3. Start up the demo with the desired model:

• If you want to demo logging via OTel APM Agent, run MODE=apm docker-compose up
• If you want to demo logging via OTel filelogreceiver, run MODE=filelogreceiver docker-compose up
• If you want to demo logging via Elastic filebeat, run MODE=filebeat docker-compose up

4. Validate incoming span and correlated log data in your Elastic Cloud instance

Model 1: Logging via OpenTelemetry instrumentation

This model aligns with the long-term goals of OpenTelemetry: integrated tracing, metrics, and logging (with common attributes) from your services via the OpenTelemetry Instrumentation libraries, without dependency on log files and scrappers.
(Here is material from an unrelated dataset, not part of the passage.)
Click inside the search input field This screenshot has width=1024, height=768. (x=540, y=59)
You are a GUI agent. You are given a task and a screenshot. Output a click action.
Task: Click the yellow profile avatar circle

In this model, your service generates log statements as it always has, using popular logging libraries (e.g., Logback for Java). OTel provides a “Southbound hook” to Logback via the OTel Logback Appender, which injects ServiceName, SpanID, TraceID, slf4j key-value pairs, and OTel baggage into log records and passes the composed records to the co-resident OpenTelemetry Instrumentation library. We further employ a custom LogRecordProcessor to add baggage to the log record as attributes.

The OTel instrumentation library then formats the log statements per the OTel logging spec and ships them via OTLP to either an OTel Collector for further routing and enrichment or directly to Elastic.

Notably, as language support improves, this model can and will be supported by runtime agent binding with auto-instrumentation where available (e.g., no code changes required for runtime languages).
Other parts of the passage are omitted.